**What the exercise asks:**
Reproduce the entries verbatim, beginning at the line that contains "Screen dimensions: 839x468" and stopping after the line that contains "The height and".

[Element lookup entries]

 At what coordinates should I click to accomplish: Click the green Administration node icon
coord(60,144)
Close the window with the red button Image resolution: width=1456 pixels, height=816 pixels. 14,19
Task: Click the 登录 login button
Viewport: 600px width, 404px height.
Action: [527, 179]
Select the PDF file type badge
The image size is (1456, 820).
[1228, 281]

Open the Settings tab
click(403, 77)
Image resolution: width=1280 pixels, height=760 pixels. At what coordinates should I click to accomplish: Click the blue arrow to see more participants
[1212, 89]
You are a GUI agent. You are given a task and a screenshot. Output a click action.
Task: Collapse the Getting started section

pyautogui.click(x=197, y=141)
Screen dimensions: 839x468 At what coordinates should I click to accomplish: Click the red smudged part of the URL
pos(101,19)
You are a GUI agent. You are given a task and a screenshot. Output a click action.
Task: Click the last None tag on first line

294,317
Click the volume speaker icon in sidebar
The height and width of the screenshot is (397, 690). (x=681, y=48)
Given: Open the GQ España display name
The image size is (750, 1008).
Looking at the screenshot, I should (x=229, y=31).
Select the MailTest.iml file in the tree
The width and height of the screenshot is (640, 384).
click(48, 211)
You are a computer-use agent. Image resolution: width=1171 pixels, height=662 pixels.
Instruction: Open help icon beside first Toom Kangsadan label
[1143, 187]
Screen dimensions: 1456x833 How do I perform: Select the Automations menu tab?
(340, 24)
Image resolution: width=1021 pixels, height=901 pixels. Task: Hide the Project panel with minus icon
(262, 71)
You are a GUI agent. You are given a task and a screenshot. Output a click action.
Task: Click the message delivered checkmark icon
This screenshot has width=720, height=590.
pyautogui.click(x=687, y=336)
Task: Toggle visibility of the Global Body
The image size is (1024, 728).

**The response:**
Screen dimensions: 839x468 At what coordinates should I click to accomplish: Click the red smudged part of the URL
pos(101,19)
You are a GUI agent. You are given a task and a screenshot. Output a click action.
Task: Click the last None tag on first line

294,317
Click the volume speaker icon in sidebar
The height and width of the screenshot is (397, 690). (x=681, y=48)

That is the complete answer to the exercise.